## THE REQUEST
Show each line below that contains the string "Switch", with case counting.

[Lines on where targets appear]

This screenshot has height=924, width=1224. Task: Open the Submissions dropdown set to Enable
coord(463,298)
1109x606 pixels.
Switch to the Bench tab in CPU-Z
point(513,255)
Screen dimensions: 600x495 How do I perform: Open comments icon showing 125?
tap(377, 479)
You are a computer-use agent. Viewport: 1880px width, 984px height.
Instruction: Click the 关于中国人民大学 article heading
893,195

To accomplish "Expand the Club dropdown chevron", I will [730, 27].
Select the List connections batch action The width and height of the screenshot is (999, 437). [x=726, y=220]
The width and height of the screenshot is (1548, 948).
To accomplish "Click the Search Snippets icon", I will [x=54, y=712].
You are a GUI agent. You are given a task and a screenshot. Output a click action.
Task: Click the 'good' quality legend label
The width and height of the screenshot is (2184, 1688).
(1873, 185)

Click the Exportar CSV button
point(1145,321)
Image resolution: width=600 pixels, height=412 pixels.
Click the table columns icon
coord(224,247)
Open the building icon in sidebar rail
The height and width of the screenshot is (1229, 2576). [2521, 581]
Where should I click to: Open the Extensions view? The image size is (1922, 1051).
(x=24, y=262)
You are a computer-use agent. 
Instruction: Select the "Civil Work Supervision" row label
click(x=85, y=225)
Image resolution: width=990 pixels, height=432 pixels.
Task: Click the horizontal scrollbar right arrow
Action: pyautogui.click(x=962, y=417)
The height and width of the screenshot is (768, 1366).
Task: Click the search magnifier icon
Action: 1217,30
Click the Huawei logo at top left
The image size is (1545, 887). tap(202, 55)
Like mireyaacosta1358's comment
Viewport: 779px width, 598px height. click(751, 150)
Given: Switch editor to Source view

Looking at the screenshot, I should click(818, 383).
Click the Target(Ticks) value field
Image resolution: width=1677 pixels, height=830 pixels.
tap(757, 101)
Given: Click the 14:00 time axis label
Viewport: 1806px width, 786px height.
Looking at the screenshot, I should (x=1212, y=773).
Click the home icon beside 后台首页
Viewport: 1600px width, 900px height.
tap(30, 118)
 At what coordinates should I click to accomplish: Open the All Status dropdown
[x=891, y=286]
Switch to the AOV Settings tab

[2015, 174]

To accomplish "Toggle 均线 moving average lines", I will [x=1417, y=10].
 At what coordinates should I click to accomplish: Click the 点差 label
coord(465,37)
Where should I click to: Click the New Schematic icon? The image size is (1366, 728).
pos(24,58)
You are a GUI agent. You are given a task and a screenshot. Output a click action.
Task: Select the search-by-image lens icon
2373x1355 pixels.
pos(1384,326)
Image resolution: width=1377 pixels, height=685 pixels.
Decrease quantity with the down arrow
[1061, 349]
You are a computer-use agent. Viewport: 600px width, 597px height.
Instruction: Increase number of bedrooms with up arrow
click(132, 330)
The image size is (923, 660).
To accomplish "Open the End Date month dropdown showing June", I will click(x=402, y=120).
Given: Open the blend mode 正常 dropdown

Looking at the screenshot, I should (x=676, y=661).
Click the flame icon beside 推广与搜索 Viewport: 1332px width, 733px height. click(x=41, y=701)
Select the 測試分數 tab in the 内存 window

## WRITTEN RESPONSE
Switch to the Bench tab in CPU-Z
Given: Switch editor to Source view
Switch to the AOV Settings tab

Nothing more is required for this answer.